Implementation:CrewAIInc CrewAI PDF Search Tool
| Knowledge Sources | |
|---|---|
| Domains | Tools, RAG, Search |
| Last Updated | 2026-02-11 00:00 GMT |
Overview
PDFSearchTool provides semantic search capabilities for querying content within PDF files using RAG-based retrieval.
Description
PDFSearchTool extends RagTool and specializes it for PDF content. It defines two Pydantic schemas: PDFSearchToolSchema (requiring both a query and a PDF path/URL) and FixedPDFSearchToolSchema (requiring only a query, used when a PDF is pre-configured). On initialization via a model_validator, if a pdf path is provided, it calls self.add() to ingest the PDF into the knowledge base, updates the description to reference that specific PDF, and switches to the fixed schema. The add() method delegates to RagTool.add() with DataType.PDF_FILE. The _run() method optionally adds a new PDF at runtime and then delegates to RagTool._run() for similarity-based retrieval.
Usage
Use this tool when agents need to perform semantic search over PDF documents, such as extracting information from reports, contracts, or research papers. A specific PDF can be locked at initialization time, or the agent can specify different PDFs at runtime.
Code Reference
Source Location
- Repository: CrewAI
- File: lib/crewai-tools/src/crewai_tools/tools/pdf_search_tool/pdf_search_tool.py
- Lines: 1-54
Signature
class FixedPDFSearchToolSchema(BaseModel):
query: str = Field(..., description="Mandatory query you want to use to search the PDF's content")
class PDFSearchToolSchema(FixedPDFSearchToolSchema):
pdf: str = Field(..., description="File path or URL of a PDF file to be searched")
class PDFSearchTool(RagTool):
name: str = "Search a PDF's content"
description: str = "A tool that can be used to semantic search a query from a PDF's content."
args_schema: type[BaseModel] = PDFSearchToolSchema
pdf: str | None = None
def add(self, pdf: str) -> None
def _run(self, query: str, pdf: str | None = None,
similarity_threshold: float | None = None, limit: int | None = None) -> str
Import
from crewai_tools import PDFSearchTool
I/O Contract
Inputs
| Name | Type | Required | Description |
|---|---|---|---|
| query | str | Yes | Search query to use against the PDF's content |
| str or None | No | File path or URL of a PDF file to be searched (optional if set at init) | |
| similarity_threshold | float or None | No | Minimum similarity score for results |
| limit | int or None | No | Maximum number of results to return |
Outputs
| Name | Type | Description |
|---|---|---|
| _run() returns | str | Relevant content retrieved from the PDF via similarity search |
Usage Examples
Basic Usage
from crewai_tools import PDFSearchTool
# Pre-configured PDF
tool = PDFSearchTool(pdf="path/to/document.pdf")
result = tool._run(query="What are the key findings?")
# Dynamic PDF at runtime
tool = PDFSearchTool()
result = tool._run(query="What is the revenue?", pdf="path/to/report.pdf")

*GIVEN INFORMATION*.
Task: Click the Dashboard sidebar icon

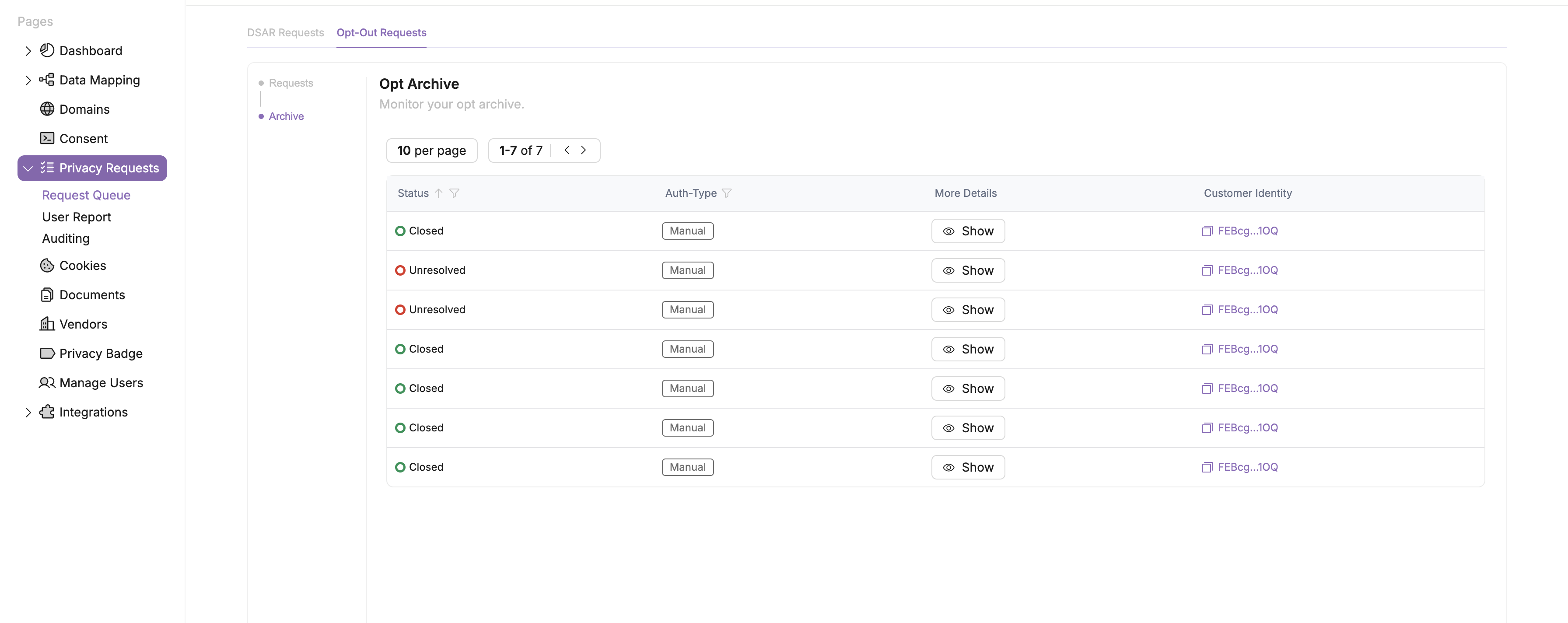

...

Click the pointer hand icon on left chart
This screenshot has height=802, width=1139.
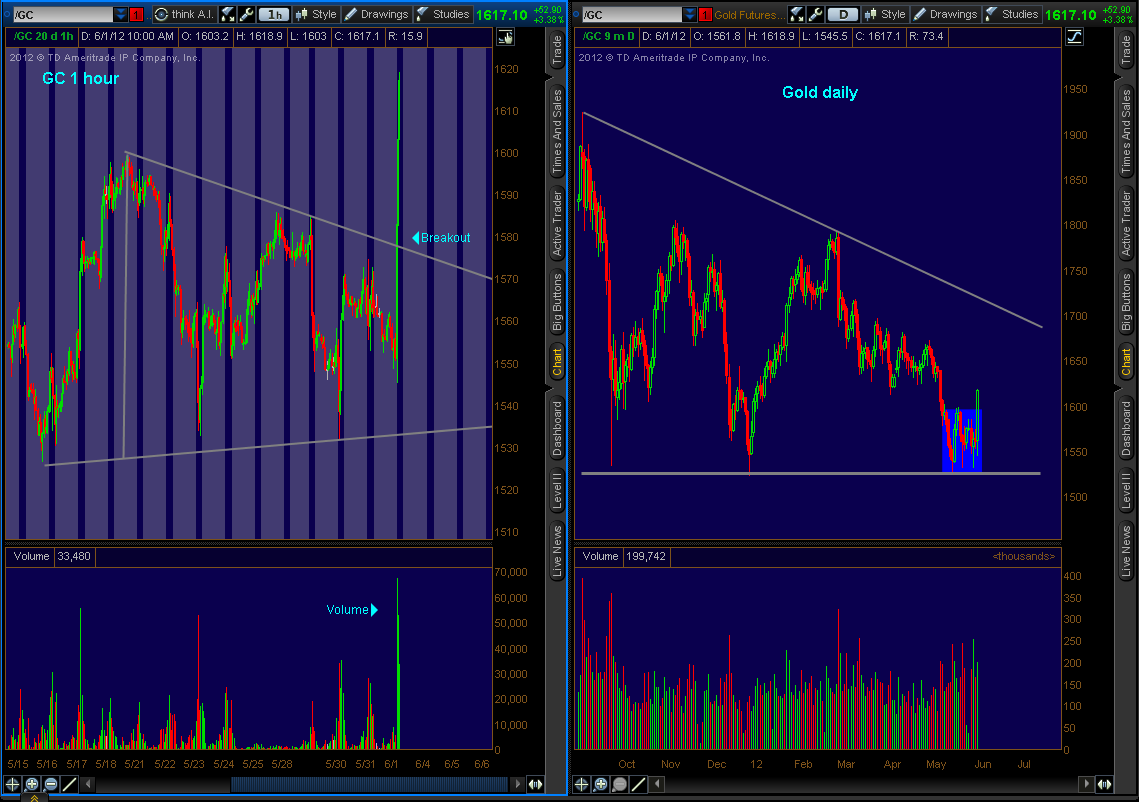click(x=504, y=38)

*EXERCISE TASK*.
Transcribe everything in the PDF search tool page from "Implementation:CrewAIInc CrewAI PDF" down to "using RAG-based retrieval.".

*ANSWER FOR THIS EXERCISE*.
Implementation:CrewAIInc CrewAI PDF Search Tool
| Knowledge Sources | |
|---|---|
| Domains | Tools, RAG, Search |
| Last Updated | 2026-02-11 00:00 GMT |
Overview
PDFSearchTool provides semantic search capabilities for querying content within PDF files using RAG-based retrieval.